* **The exercise**
Retype the lines starting with the line that contains "You are a computer-use agent. 734x445 pixels." and going on through the end of the records below, and leave the pictures out of your answer.

[Rows showing where targets appear]
** Start **

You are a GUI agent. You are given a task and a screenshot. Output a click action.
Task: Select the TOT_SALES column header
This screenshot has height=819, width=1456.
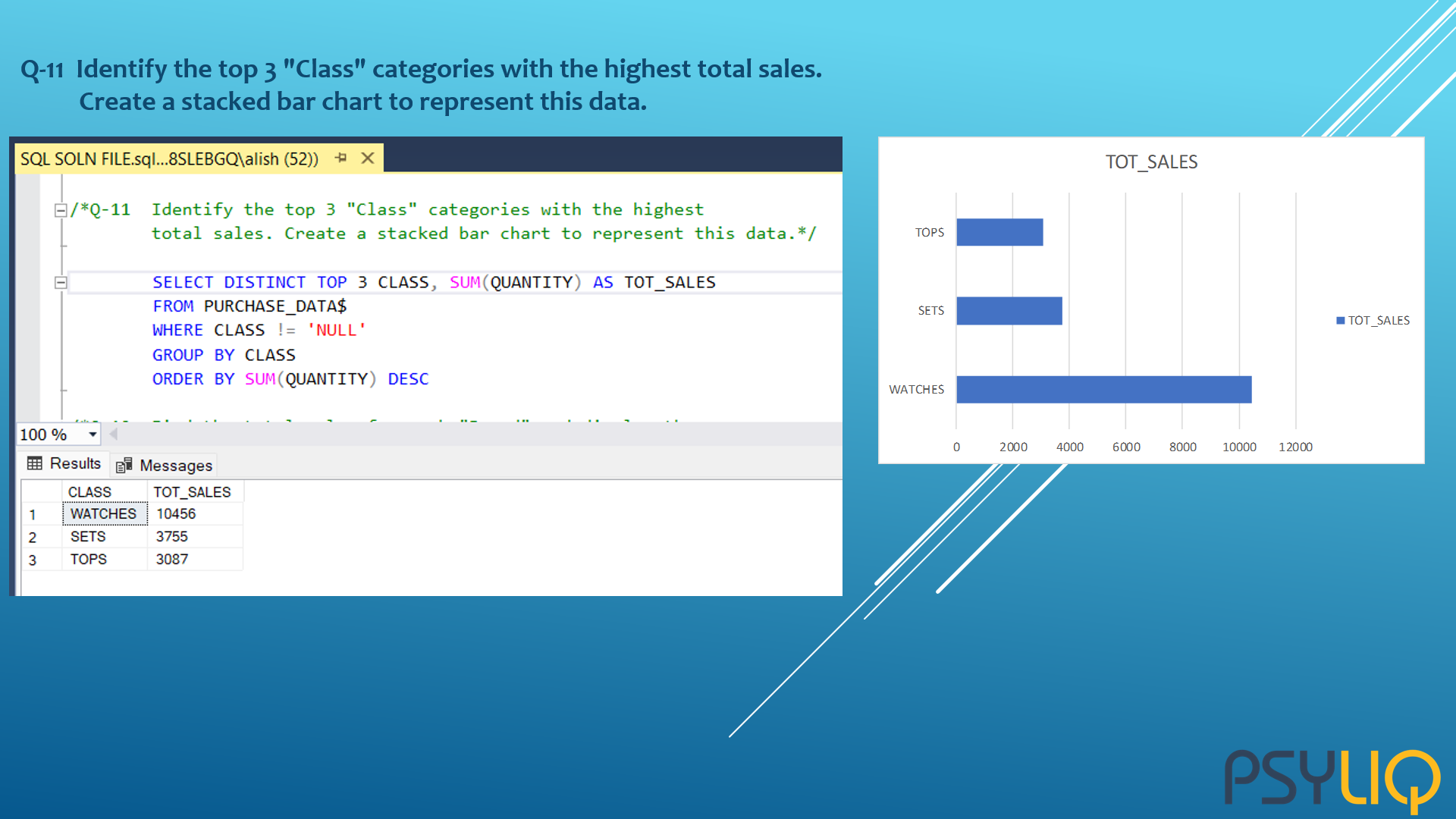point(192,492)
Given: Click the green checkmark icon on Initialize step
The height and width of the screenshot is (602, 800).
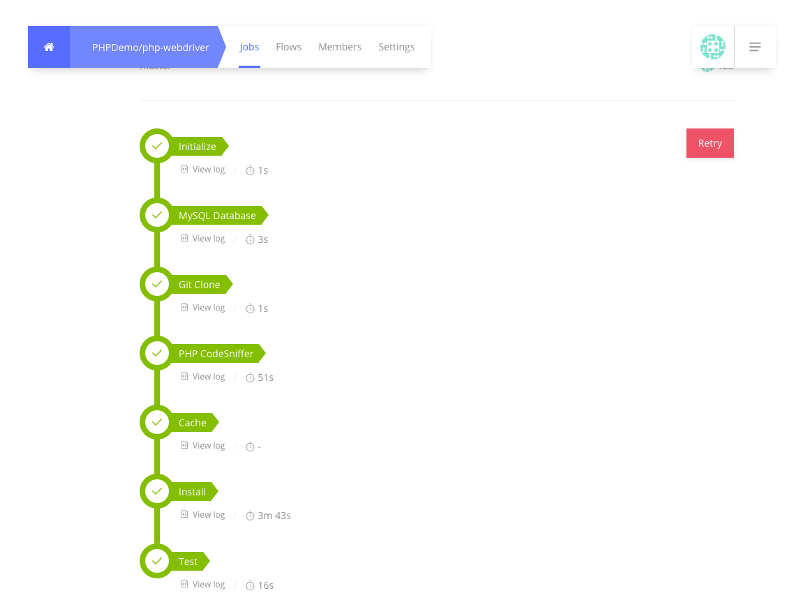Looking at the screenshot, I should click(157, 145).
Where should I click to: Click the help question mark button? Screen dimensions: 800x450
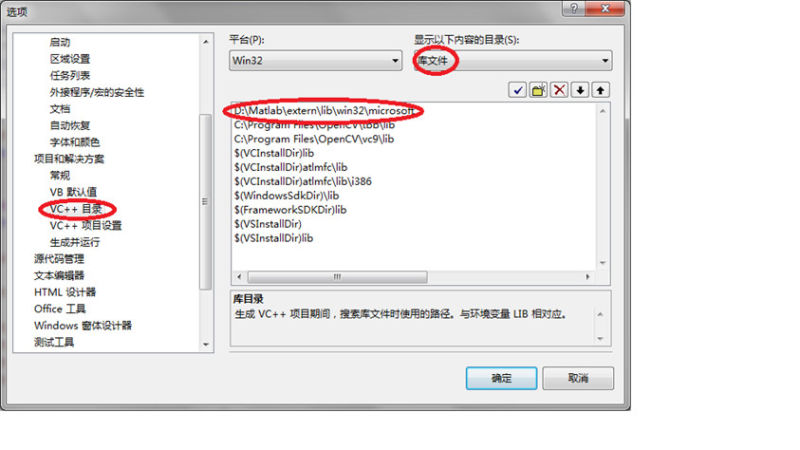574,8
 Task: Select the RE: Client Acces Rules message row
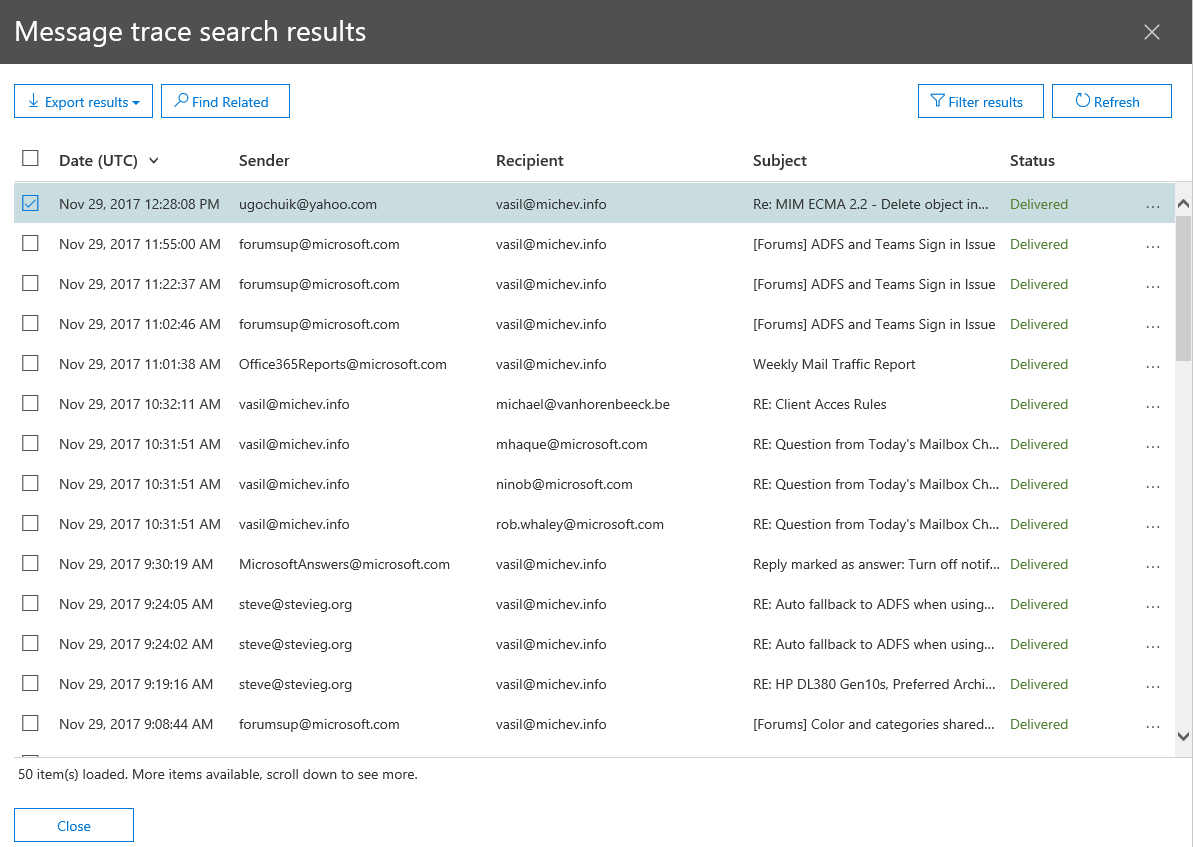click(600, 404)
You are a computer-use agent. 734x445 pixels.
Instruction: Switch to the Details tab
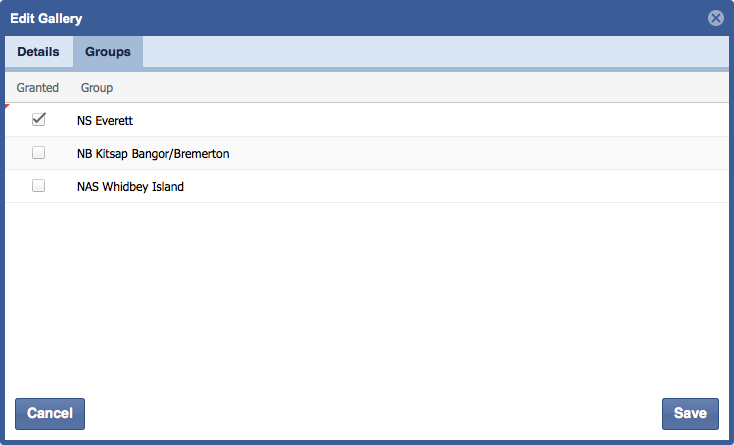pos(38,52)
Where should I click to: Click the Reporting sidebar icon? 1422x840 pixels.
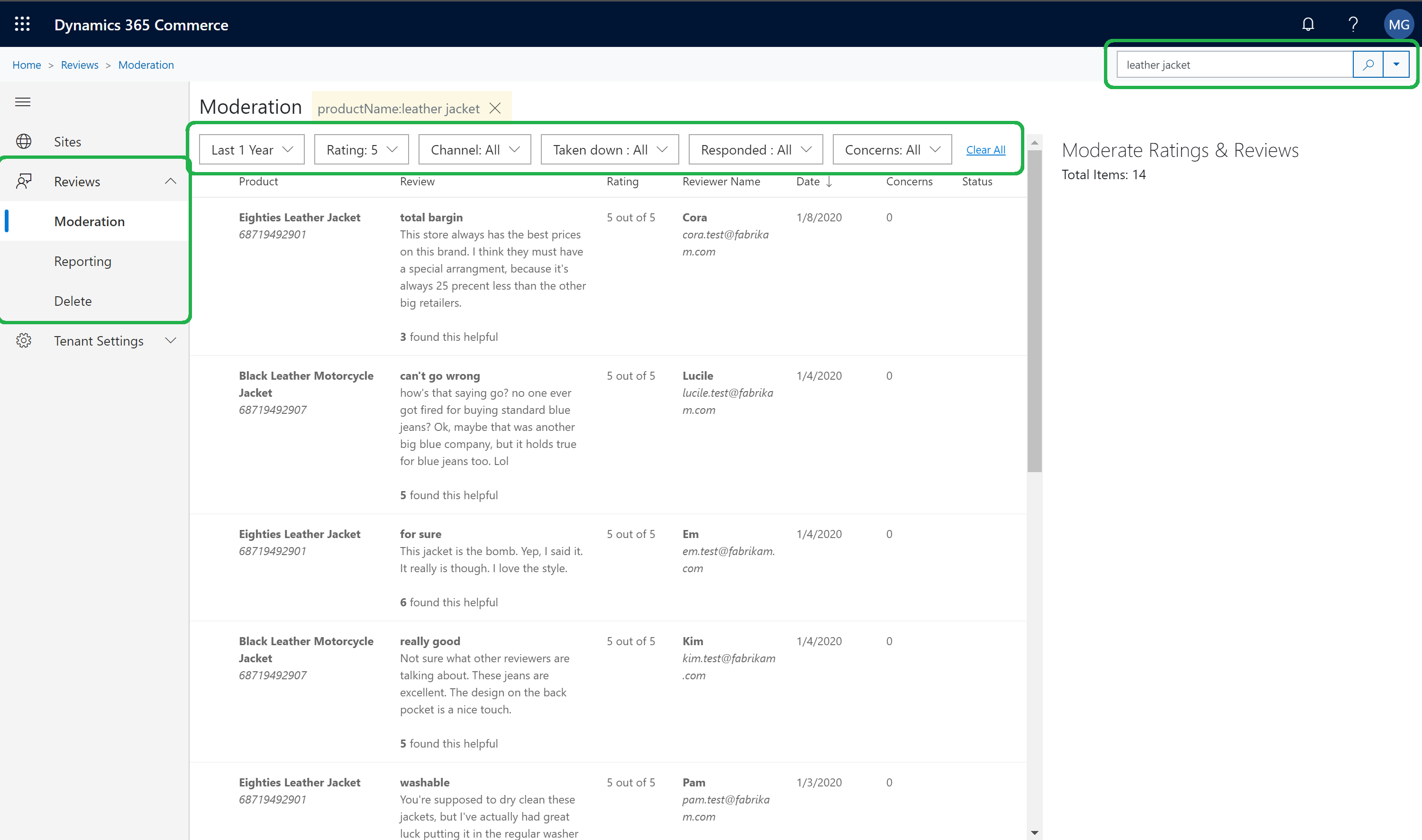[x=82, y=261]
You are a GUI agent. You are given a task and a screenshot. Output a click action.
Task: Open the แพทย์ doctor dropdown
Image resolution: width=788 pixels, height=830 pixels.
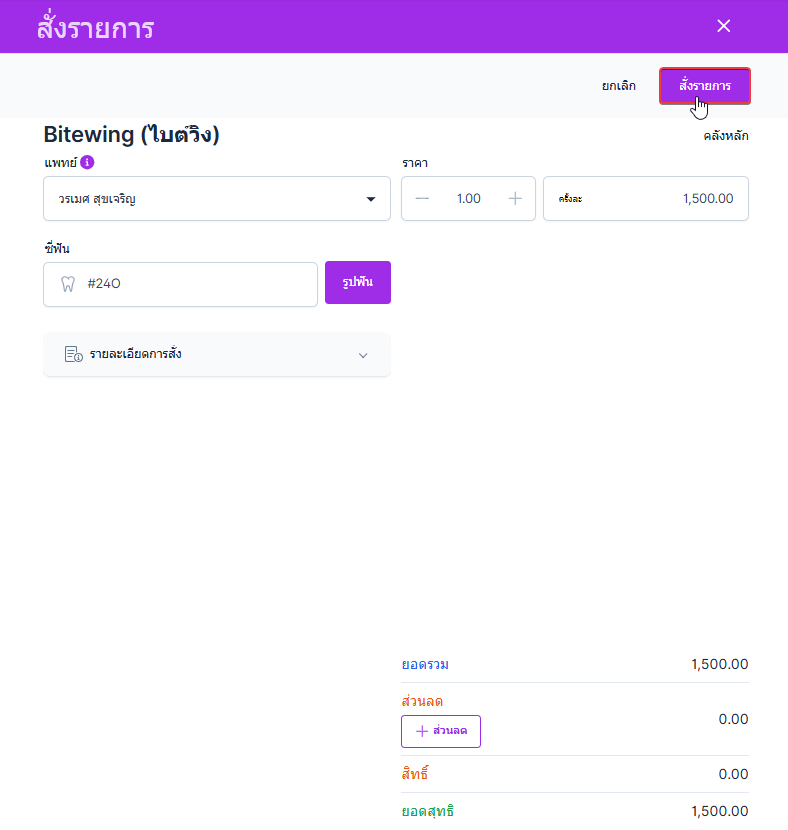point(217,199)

** End **

* **Result**
You are a computer-use agent. 734x445 pixels.
Instruction: Switch to the Details tab
pos(38,52)
Where should I click to: Click the Reporting sidebar icon? 1422x840 pixels.
[x=82, y=261]
You are a GUI agent. You are given a task and a screenshot. Output a click action.
Task: Open the แพทย์ doctor dropdown
Image resolution: width=788 pixels, height=830 pixels.
point(217,199)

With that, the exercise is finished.